**RECORDED DATA**:
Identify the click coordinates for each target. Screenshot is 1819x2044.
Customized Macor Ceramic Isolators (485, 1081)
==
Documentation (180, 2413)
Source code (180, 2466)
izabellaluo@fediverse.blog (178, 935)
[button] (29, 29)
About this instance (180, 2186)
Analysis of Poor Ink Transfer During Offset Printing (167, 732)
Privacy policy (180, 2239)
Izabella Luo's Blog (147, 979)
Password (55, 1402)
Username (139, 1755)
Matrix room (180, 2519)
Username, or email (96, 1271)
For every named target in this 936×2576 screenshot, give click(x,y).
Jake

**DIRECTIONS**:
A count alone is required. How many lines in the entries contain the string "this"?

**FINISHED TASK**:
2